The next attempts stemmed from the idea that the main issue was a data balancing problem. For each of the different possible class labels, the weight for the loss of each label was multiplied by the inverse frequency as a way of using balanced cross entropy. This had nearly no effect. The next idea was to use an idea for data balancing invented at Facebook called focal loss [5]. It is a loss function that takes class imbalances into account. However, focal loss also did not show promising results.

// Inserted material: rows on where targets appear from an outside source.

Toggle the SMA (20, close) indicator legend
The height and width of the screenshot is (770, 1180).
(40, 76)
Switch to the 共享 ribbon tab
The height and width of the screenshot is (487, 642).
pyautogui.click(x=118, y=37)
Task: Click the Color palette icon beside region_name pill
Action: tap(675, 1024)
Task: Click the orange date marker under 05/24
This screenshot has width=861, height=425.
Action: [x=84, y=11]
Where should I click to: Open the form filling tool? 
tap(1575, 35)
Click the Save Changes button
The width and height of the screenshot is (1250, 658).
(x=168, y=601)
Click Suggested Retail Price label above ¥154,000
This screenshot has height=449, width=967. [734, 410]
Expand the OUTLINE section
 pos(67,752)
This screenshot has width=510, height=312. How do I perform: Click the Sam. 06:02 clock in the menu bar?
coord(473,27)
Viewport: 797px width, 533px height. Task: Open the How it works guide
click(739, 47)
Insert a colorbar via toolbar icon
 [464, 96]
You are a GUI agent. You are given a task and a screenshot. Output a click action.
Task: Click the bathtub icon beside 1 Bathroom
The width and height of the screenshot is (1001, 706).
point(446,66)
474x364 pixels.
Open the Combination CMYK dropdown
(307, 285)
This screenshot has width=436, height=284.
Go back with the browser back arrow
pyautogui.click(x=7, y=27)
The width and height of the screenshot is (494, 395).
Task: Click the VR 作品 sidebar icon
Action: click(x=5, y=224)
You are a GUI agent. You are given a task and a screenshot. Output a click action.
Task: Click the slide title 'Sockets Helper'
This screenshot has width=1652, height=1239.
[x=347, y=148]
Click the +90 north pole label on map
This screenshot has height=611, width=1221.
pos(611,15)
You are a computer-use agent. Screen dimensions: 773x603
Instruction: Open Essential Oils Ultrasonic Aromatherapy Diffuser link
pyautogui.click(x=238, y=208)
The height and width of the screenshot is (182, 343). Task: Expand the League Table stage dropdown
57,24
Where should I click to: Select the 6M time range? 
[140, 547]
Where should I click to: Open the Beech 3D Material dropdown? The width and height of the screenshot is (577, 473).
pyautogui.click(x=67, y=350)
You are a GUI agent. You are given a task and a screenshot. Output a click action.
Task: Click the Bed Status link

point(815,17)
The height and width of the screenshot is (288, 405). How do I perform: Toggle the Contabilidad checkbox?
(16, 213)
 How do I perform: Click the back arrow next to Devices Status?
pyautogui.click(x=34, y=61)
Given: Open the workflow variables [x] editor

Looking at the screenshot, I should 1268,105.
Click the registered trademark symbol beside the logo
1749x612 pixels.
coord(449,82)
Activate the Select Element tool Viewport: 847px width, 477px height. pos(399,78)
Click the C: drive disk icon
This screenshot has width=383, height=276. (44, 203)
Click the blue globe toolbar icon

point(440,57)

The next thought was that the game of Mastermind was just too hard in terms of complexity for the neural network to learn. Effort was shifted towards Zoombinis where the truth was which bridge each Zoombini belongs on. The same problem persisted in that the neural network could not predict the truth from a set of par-tial observations. This hinted that something was fundamentally wrong with the approach.

3.2

Binary Cross Entropy Loss

The solution to his problem was to frame the problem slightly differently. Instead of framing the problem as multiple multi-class problems, the problem was changed to being binary labels for every single label. This mindset puts more control towards the neural network being able to learn patterns. Instead of enforcing that there can only be one label for a certain class, the neural network needs to learn it by itself. Surprisingly, the neural network was able to learn much better with this approach.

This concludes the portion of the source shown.